Потому что Руссо постоянно вскрывает скальпелем своей прозы те моменты, когда он врет. Он пытается договориться до абсолютной честности. И надо вам сказать, что можно там любить, не любить Руссо… Когда-то Тургенев сказал, что Толстой — он как Руссо: человек очень честный и очень неприятный. Руссо — неприятный, про него неприятно читать, и, наверное, в жизни он был невыносимым. Кстати, у Фейхтвангера в «Мудрости чудака» есть тоже это ощущение, что, когда он уходил, все испытывали облегчение. Но вот есть эта невероятная честность в разговоре с собой, которая делает эту прозу великой. Человека — невыносимым, а прозу — великой.

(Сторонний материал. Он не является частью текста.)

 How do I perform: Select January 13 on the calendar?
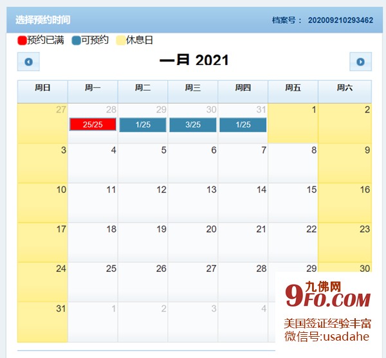193,202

Отдельный случай — «Былое и думы» Герцена. Вот это такая удивительная попытка… Знаете, вот до той честности, которая была у Руссо, он не дописал. Он все-таки публицист и позер даже здесь, ему хватало смелости признаться дочери: «Жизнь нам не удалась, а пропаганда удалась, потому что мы пропагандой занимались больше, чем жизнью», но до полной честности он не дописался. Это все равно довольно кокетливая книга. её преимущество в другом. Преимущество её в том, что там он с необычайной полнотой описал свои идеальные представления о себе. До настоящего Герцена, которого мы видим на портрете Ге, это, я думаю, очень далеко. Потому что в нем было много и барства, и самодурства, и широконосости определенной, какой-то грубоватой, да даже вульгарности. Но идеальное представление о себе у него было, и он ему следовал. То, что Руссо назвал бы ложью или лицемерием, для него было стимулом таким. Он хотел казаться хорошим, и поэтому иногда был хорошим. Отсюда мораль: пишите автобиографические романы, это поможет и вам, и читателю.